AH, START THE GAME WITHOUT HIM: When he looked at his alma mater’s football schedule, Matt Kuchar was excited to know Georgia Tech would be home the Saturday of the Tour Championship. He then did some wishful thinking, “hoping for an 8 o’clock game,” he said.

Unfortunately, the game against Miami will be at 3 p.m., so that tosses a curveball at Kuchar. Because he’s gone 67-69 to sit at 4 under and tied for fifth, Kuchar will go off at 1:40.

“That will be right in the middle of my play time,” Kuchar said.

• • •

GETTING IN TUNE: All 12 U.S. Ryder Cup players are in this week’s field, with Furyk in the lead, Bubba Watson in a share of third, Dustin Johnson and Kuchar T-5, Zach Johnson T-7 and Brandt Snedeker joint 10th.

Of the five Europeans who’ll tee it up at Medinah CC, only Rose (second) and Rory McIlroy (T-7) are in the top 10.

• • •

GIVE HIM CREDIT. HE IS CONSISTENT: In the past, Bubba Watson has said if East Lake GC were hosting a regular event, he probably wouldn’t sign on. But it’s the Tour Championship, the FedEx Cup finale, and so here he is. Almost mandatory. And after playing the back nine in 31 to shoot 66 and get into a share of third, 5 under and just two off the lead, he probably embraces it a little more, eh?

Actually, no.

“This golf course and me don’t see eye-to-eye,” Watson said.

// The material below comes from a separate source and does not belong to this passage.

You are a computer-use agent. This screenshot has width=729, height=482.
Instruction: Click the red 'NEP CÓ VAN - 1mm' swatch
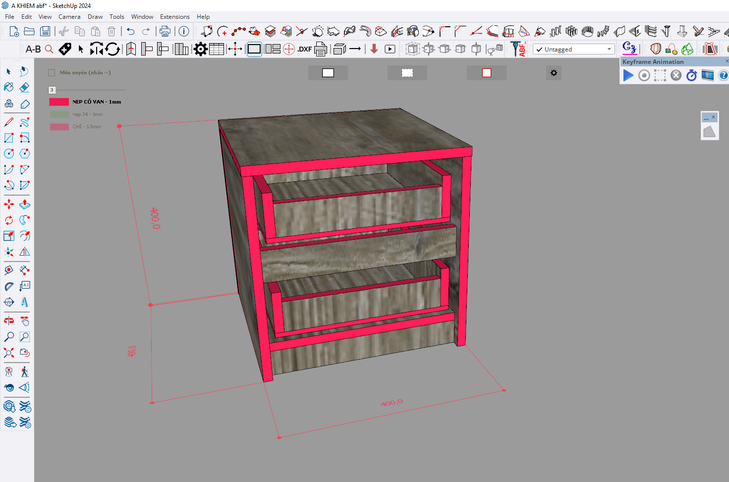pos(59,102)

Having finished dead last in his Tour Championship debut in 2008, Watson was T-17 in 2010 and T-23 last year, so the left-hander isn’t overflowing with good vibes. Yet he is trying to change his fortunes here.

“Stringing two under-par rounds together is pretty good,” he said. “I’m looking forward to the weekend.”

• • •

SHORT SHOTS: For a second straight day, Justin Rose closed out his round with a birdie at the demanding par-3 18th. He made just one of three in Friday’s second round, a day after making one of six. . . . Toughest hole to birdie? That would be the 214-yard, par-3 second. No one turned the trick. . . . Jim Furyk made the only birdie of the round at the 520-yard, par-4 fifth. . . . The 418-yard, par-4 16th, played toughest, to a field average of 4.30, with a third of the field (10 players) making bogey and Sergio Garcia a double. . . . Ernie Els failed to make a birdie in his round of 75 that leaves him in second-to-last place at 147. Who’s last? That would be Nick Watney, who entered the tournament as one of those in the coveted “top five,” meaning if he were to win the Tour Championship, he would take the FedEx Cup title. But Watney can start making plans for either the fall series or his offseason, because rounds of 75-74 have him 30th, a whopping 16 strokes behind.